Step 2: Write the YAML contract. Translate the agreement into a dbt model definition with contract: {enforced: true}, column declarations with types, and any constraints:

models:
  - name: mrt__analytics__customers
    access: public
    config:
      materialized: table
      contract:
        enforced: true
    columns:
      - name: customer__id
        data_type: integer
        constraints:
          - type: not_null
          - type: primary_key
      - name: customer__name
        data_type: text
      - name: customer__lifetime_value
        data_type: numeric(38,2)
      - name: customer__segment
        data_type: text
      - name: customer__is_active
        data_type: boolean

Step 3: Implement the model. Write SQL that satisfies the contract. If your query returns a column with the wrong type, or returns columns the YAML doesn’t declare, dbt compile tells you immediately:

Compilation Error in model mrt__analytics__customers
  This model has an enforced contract that failed.

| column_name              | definition_type | contract_type | mismatch_reason    |
| ------------------------ | --------------- | ------------- | ------------------ |
| customer__lifetime_value | TEXT            | NUMERIC(38,2) | data type mismatch |

The compile step is the feedback loop. You’re not running the full build and checking test output — you’re compiling, seeing exactly what doesn’t match, and fixing it. CI validates the rest.

Step 4: Mark the contract as the canonical interface. Once the model builds cleanly, set access: public and communicate the version to consumers. They can start referencing ref('your_project', 'mrt__analytics__customers') knowing the contract guarantees the shape.

Why This Order Matters

The retrofit approach — write the model, add the contract to describe it — treats the contract as documentation of what already exists.
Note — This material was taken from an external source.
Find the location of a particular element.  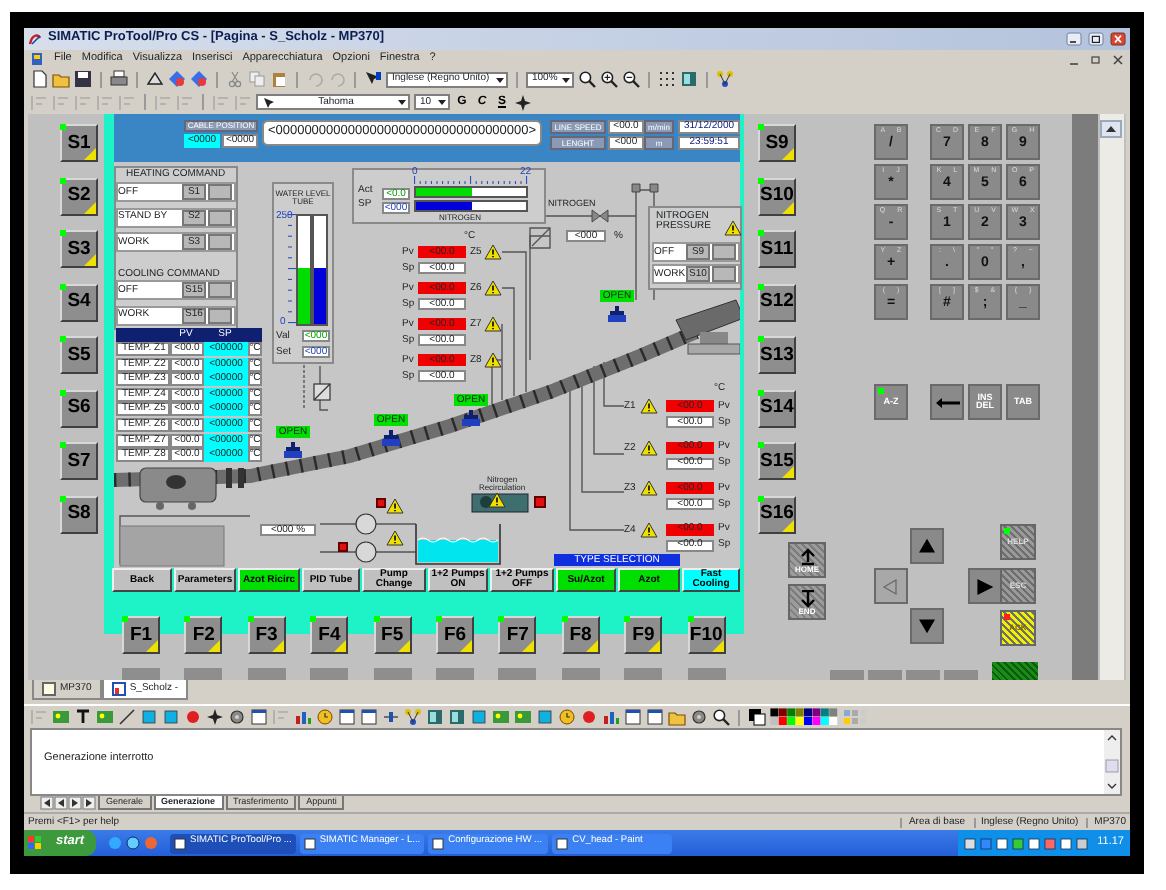

arrow-bar-icon is located at coordinates (807, 556).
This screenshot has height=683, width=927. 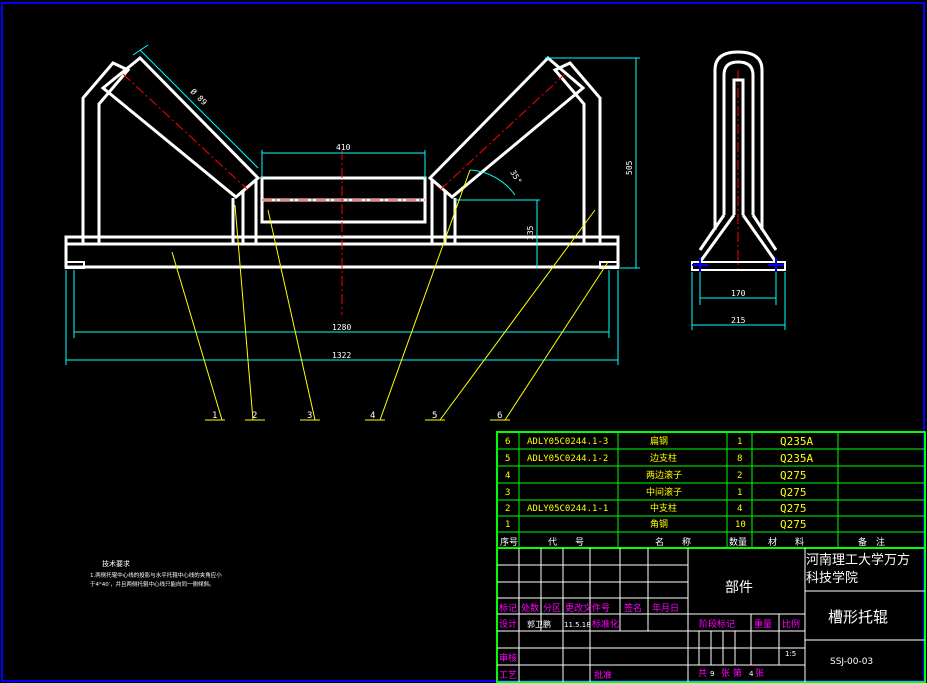 What do you see at coordinates (508, 476) in the screenshot?
I see `part-row-no: 4` at bounding box center [508, 476].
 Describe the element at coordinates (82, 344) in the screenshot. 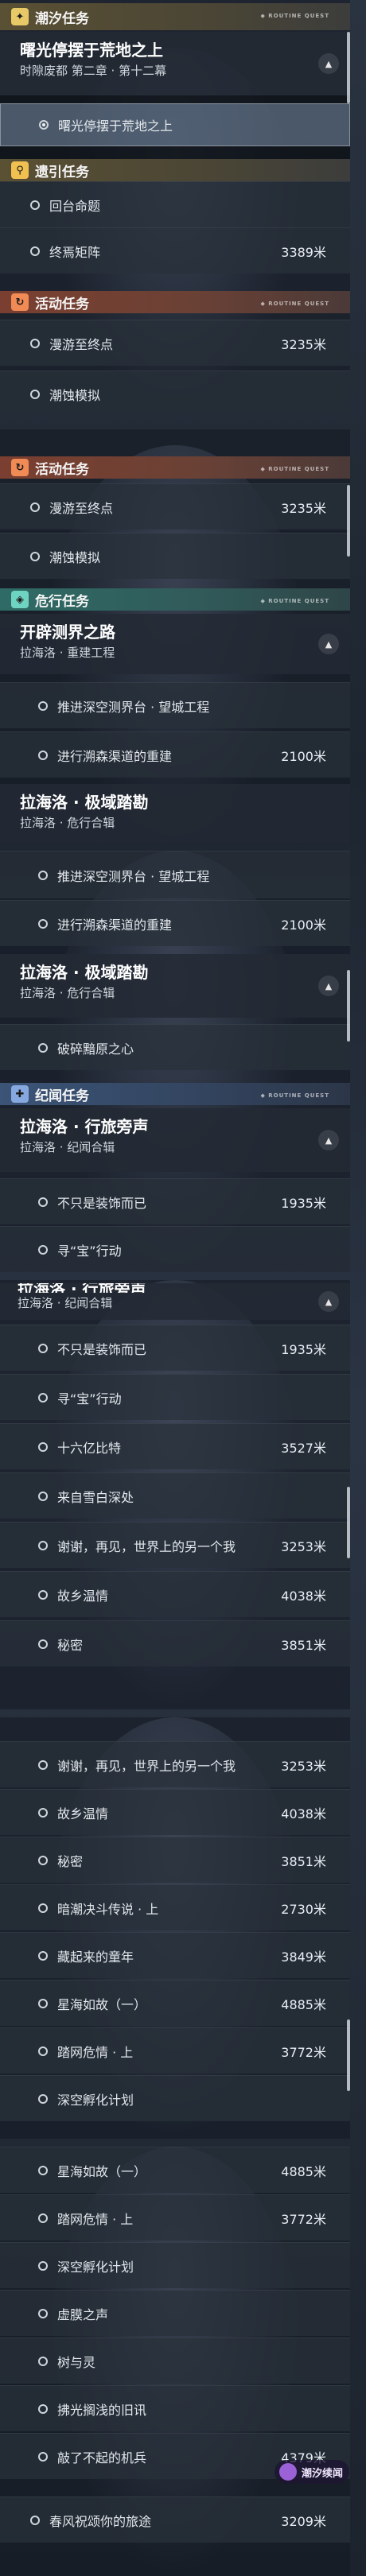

The contract reflects implementation decisions made without consumer input.

Contract-first inverts the dependency. Consumers express their needs. The contract captures those needs. The SQL exists to satisfy the contract. This is a meaningful difference in practice:

Columns that consumers don’t need don’t end up in the contract, which keeps marts focused
Type decisions are made consciously rather than defaulting to whatever SQL returns
Breaking changes require explicit renegotiation, because the contract was the original agreement
Multiple downstream consumers can review the proposed YAML and flag problems before implementation begins

The friction cost is upfront coordination, which feels slower. The payoff is that the model’s interface is deliberately designed rather than accidentally documented.

ODCS + Data Contract CLI Integration

The Open Data Contract Standard (ODCS) takes this further. You can define a contract using the ODCS YAML specification — which captures SLAs, ownership metadata, and quality rules beyond what dbt handles — and then generate dbt model YAML from it using the Data Contract CLI:

datacontract export --format dbt

The generated dbt YAML is a subset of the broader contract, focused on the structural guarantees dbt can enforce at compile time. The broader ODCS contract lives as a standalone document covering the full data product agreement: who owns it, what SLAs apply, what quality rules are embedded.

This bridges two levels of contract:

Organizational level: the ODCS contract, agreed to by producers and consumers, covering the full data product lifecycle
Technical level: the dbt model contract, enforced at compile time, covering structural guarantees

The workflow: define the ODCS contract (with or without tooling, a YAML file is enough), run datacontract export --format dbt to generate the initial column declarations, then add the implementation SQL. Changes to the organizational contract can be re-exported to keep the dbt YAML in sync.

For teams that don’t need ODCS’s organizational metadata yet, the contract-first approach doesn’t require it. You just write the YAML yourself, agree on it with consumers before writing SQL, and use dbt compile as the implementation feedback loop.

Practical Starting Point

The contract-first approach is most valuable for:

New models that will be access: public
Models in a dbt Mesh setup where cross-project consumers exist from day one
High-stakes tables (executive dashboards, partner data feeds) where interface stability matters immediately

For internal models that nobody else depends on, the overhead of formal contract-first design isn’t justified. The governance investment scales with how many consumers depend on the interface.

The rollout strategy for existing models describes how to retrofit contracts on already-built models. Contract-first is the forward-looking version of that work — the approach that makes retrofitting unnecessary.